Wednesday, May 18, 2011

SNIPPETS: I


It surprises me to say this, but you can forgive most things as a child.

Things happen to you, but at least you are innocent of causality. You are malleable, still forming; your bones, your psyche - you can be shaped to fit; bend without breaking. You might look back and wish things hadn’t happened but at the time they seem only different - not abnormal, because the baseline for normal has not yet been set. It is not until you are fully formed that events become T-intersections in your life.

As a child, things certainly happened that shaped me. As a child, I was raised in an environment of intense faith and yet, I was often confronted by its absence, or the antithesis-of. I grew into many things, and when the veil of childhood was swiftly and bleakly lifted, all burgeoning things became quite clear. It was a confronting, but not unwelcome experience.

I strode with these experiences, not always in acceptable directions (but from the books I read, often expected). If I had the time or inclination to explain my every outlandish hair colour, outfit, music choice and unsavoury action, I would - but as the tone of this sentence implied, I won’t, and I stand by that.

I will say things became rocky on the day my father decided to call the whole thing off, and that day kicked many things into clarity for me – including an instinct for trouble, talent for lying and ability to fake things you should not, such as intimacy, understanding and giving a sweet god-damn.

It was a big day.

I can also tell you that, in the years that followed, I gained a wonderfully bizarre mix of abandonment issues and hatred of human intimacy.
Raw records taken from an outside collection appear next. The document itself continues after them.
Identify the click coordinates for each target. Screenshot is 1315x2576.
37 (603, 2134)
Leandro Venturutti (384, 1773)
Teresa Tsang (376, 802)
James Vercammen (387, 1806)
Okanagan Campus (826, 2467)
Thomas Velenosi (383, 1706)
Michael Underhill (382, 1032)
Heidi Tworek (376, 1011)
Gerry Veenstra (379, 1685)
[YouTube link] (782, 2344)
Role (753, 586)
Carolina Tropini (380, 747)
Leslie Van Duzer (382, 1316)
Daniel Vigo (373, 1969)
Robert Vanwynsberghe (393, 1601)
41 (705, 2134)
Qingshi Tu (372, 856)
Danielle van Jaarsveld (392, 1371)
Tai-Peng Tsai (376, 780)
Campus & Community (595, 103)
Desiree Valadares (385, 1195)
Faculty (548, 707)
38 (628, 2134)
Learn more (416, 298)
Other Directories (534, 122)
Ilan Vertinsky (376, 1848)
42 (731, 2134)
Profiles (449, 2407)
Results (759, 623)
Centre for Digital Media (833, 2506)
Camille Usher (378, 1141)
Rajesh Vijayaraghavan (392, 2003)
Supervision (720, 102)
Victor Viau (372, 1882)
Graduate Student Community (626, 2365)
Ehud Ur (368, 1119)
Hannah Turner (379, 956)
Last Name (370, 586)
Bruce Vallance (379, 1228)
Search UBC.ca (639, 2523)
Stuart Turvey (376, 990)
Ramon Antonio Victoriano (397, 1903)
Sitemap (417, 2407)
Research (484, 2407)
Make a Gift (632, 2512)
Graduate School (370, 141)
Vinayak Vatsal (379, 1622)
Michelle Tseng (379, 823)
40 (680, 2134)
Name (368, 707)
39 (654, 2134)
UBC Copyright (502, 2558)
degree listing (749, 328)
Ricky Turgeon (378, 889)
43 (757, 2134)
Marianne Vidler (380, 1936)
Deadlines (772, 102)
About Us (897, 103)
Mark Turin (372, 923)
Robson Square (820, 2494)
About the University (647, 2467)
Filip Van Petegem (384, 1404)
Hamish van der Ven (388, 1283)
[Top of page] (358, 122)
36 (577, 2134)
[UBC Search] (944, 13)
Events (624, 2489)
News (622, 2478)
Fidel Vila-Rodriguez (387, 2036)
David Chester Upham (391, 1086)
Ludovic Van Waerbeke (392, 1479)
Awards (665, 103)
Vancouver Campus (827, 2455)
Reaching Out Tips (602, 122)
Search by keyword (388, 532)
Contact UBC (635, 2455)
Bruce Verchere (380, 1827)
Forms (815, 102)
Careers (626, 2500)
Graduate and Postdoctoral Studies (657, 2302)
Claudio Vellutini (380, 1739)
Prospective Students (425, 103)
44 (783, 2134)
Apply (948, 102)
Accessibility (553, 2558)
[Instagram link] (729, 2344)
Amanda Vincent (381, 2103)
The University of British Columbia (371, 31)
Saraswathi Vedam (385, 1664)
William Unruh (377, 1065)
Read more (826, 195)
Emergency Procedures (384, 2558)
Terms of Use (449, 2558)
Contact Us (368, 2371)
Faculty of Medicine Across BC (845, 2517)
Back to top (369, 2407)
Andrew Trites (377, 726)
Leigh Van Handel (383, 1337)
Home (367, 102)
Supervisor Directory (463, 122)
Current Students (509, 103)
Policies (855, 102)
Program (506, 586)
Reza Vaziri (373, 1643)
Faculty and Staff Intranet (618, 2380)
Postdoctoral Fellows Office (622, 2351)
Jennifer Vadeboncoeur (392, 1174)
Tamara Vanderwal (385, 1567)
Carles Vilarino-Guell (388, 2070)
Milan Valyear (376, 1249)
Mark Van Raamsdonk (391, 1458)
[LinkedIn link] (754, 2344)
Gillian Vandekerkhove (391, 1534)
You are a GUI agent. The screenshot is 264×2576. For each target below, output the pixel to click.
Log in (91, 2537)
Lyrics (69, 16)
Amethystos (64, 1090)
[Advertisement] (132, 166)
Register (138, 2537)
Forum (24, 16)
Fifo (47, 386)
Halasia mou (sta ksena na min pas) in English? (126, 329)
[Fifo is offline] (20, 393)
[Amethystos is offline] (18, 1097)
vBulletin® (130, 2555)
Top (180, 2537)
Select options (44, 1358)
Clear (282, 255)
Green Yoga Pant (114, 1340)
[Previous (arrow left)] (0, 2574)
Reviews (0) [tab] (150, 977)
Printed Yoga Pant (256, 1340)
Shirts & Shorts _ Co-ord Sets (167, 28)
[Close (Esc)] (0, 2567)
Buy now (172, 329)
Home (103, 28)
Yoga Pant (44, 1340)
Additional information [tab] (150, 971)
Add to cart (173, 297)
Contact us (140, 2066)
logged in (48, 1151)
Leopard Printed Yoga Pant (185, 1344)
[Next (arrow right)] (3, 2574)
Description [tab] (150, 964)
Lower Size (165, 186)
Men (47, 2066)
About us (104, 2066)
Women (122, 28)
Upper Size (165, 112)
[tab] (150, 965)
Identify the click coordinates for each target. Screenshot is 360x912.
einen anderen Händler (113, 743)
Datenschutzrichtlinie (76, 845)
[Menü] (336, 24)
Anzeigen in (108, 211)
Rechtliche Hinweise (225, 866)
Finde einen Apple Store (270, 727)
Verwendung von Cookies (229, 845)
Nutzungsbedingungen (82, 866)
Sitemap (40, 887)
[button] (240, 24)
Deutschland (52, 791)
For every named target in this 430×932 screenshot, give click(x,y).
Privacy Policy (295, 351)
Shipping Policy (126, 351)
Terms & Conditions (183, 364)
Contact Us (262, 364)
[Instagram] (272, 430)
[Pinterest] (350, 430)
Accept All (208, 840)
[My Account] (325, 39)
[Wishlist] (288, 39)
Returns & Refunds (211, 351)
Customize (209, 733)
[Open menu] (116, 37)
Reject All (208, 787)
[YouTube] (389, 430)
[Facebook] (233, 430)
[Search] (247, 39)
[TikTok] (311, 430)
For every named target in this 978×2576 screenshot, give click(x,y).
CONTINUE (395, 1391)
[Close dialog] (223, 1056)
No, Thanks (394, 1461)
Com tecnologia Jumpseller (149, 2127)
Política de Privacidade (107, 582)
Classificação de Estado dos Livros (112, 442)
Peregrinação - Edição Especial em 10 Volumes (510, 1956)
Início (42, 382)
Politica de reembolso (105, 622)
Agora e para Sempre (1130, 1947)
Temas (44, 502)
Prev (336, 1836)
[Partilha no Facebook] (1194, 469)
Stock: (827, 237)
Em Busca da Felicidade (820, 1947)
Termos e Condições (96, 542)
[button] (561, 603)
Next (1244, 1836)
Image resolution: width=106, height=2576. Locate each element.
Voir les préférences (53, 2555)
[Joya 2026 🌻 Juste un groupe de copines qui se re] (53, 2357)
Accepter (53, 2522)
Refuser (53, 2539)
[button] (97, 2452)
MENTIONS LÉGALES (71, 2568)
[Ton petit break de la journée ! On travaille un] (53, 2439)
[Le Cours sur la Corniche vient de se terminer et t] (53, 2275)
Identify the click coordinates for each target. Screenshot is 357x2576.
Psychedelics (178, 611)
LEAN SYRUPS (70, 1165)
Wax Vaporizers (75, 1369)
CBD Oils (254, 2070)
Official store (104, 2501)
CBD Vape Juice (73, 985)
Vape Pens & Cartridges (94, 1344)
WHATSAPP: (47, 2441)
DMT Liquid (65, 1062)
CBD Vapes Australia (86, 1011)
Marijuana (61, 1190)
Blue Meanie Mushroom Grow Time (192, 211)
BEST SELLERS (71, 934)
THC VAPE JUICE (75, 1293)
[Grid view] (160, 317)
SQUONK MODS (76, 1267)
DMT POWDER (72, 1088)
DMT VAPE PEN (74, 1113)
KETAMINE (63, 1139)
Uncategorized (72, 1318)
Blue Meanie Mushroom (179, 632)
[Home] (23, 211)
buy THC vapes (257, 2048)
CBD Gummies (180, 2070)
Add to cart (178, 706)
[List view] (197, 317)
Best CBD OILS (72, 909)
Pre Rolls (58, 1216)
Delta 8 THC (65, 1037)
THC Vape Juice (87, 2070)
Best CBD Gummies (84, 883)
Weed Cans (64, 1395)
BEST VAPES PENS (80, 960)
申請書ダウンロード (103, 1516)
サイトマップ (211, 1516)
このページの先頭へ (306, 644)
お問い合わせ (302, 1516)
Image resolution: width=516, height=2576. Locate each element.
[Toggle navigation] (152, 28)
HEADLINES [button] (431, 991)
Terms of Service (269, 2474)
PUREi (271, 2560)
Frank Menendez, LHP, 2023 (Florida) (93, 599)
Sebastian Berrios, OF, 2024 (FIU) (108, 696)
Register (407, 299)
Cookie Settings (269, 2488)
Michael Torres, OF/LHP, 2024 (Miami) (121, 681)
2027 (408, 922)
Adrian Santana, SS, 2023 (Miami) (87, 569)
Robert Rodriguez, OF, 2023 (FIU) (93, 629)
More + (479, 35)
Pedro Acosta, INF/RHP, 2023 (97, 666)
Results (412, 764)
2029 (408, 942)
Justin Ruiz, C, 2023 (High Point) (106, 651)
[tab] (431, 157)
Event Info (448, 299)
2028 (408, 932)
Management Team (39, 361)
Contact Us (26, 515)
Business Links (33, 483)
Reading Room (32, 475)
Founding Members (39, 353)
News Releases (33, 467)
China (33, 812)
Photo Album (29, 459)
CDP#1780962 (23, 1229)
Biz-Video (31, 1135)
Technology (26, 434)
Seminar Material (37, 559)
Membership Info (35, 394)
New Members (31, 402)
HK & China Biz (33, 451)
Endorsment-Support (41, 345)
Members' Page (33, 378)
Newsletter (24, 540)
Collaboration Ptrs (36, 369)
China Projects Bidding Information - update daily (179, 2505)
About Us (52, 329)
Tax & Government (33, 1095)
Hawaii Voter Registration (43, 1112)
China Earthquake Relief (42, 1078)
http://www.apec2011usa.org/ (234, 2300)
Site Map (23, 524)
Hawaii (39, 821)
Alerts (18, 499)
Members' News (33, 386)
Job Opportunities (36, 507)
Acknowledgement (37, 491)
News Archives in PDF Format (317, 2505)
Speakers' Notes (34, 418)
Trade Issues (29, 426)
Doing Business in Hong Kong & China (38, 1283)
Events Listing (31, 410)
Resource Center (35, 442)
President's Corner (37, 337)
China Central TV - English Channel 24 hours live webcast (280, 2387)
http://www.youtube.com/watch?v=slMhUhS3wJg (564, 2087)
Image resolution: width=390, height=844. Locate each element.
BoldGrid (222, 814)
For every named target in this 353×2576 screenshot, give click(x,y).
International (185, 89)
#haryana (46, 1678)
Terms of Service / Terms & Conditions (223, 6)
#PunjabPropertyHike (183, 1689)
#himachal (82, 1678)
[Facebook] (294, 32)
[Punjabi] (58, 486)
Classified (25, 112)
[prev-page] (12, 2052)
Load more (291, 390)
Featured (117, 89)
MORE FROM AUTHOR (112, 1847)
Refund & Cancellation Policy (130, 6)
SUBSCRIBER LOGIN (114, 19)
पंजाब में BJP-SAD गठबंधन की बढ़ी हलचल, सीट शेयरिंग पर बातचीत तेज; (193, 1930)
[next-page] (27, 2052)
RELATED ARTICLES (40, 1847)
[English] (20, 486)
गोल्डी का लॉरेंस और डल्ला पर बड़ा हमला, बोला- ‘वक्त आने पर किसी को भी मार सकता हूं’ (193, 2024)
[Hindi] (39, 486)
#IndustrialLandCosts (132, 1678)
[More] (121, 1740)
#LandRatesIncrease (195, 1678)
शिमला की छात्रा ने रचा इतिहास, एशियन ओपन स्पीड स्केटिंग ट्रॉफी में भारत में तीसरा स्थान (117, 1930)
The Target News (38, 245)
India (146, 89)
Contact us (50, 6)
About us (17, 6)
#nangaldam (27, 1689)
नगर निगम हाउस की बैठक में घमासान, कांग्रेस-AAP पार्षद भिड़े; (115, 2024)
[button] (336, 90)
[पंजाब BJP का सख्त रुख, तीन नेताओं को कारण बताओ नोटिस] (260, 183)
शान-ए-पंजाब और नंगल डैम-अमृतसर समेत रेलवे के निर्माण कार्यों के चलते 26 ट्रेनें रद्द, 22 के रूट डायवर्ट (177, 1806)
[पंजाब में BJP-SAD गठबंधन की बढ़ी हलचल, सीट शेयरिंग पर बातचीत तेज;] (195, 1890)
They flourished gradually, but there was a definite period of cataclysm involved.

I remember a moment from those soon-after years, so simple and defining, that it sticks with me. To summarise a myriad of analogies, I suppose it is as good as any another.

Upon being invited to a movie with a group of friends, I dressed and waited by the door, only to find my mother waiting expectantly with me. Having then been given a list of reasons why she wasn’t invited, she turned to me and begged, “Don’t do this to me. You’re my best friend. I need you.”


I don’t remember the movie. I remember arriving very late. It was just after I had that bad perm. I think I was 11.